31 marzo 2011 – Le prime evoluzioni dell’inchiesta in corso hanno già portato a una grande sorpresa: l’assessore ai lavori pubblici Salvatore Crisafulli è stato iscritto nel registro degli indagati e ha ricevuto il conseguente avviso di garanzia. Visibilmente turbato, Crisafulli si è presentato questa mattina in una conferenza stampa organizzata dal comune annunciando la sua autosospensione dalla carica e rimettendo ogni decisione nelle mani del sindaco Fornaro. Quest’ultimo ha precisato ancora una volta di essere “parte lesa in questa inchiesta sovracomunale, avendo ricevuto minacce a fini estorsivi”, ma senza aggiungere nessun dettaglio. Rispetto alla decisione dell’assessore, Fornaro ne ha per il momento soltanto preso atto, apprezzando il gesto di responsabilità. “Rifletterò su che cosa fare di questa lettera”, ha detto. “Visto il tipo di delega, non la avocherò alla mia persona. Mi confronterò con il vicesindaco Carlo Giudici e con i nostri uffici, dato che si tratta di un compito molto tecnico e che richiede molta dedizione”.

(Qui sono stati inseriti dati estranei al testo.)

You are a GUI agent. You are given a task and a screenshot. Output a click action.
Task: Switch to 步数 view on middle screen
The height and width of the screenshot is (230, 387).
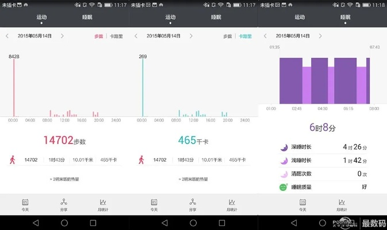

In attesa di una decisione in merito la conferenza stampa è servita per cercare di chiarire la situazione, anche se – come ha detto Angela De Rosa, portavoce del sindaco – “l’amministrazione intende tenere una posizione prudente, non potendo pronunciarsi in merito”. Per ora non si conoscono quindi i motivi dell’iscrizione di Crisafulli nel registro degli indagati, che parrebbe legata alla gara di appalto bandita dal comune per il rifacimento delle coperture delle scuole di Arese e la realizzazione di un impianto fotovoltaico. La gara, bandita il 10 marzo scorso e che ha un valore di circa sei milioni di euro al netto dell’IVA, si chiuderà il prossimo 26 aprile. Nonostante i termini non siano ancora scaduti, Crisafulli sarebbe sotto inchiesta per turbativa d’asta. Lo stesso assessore ha però precisato che la gara non sarà sospesa o ritirata.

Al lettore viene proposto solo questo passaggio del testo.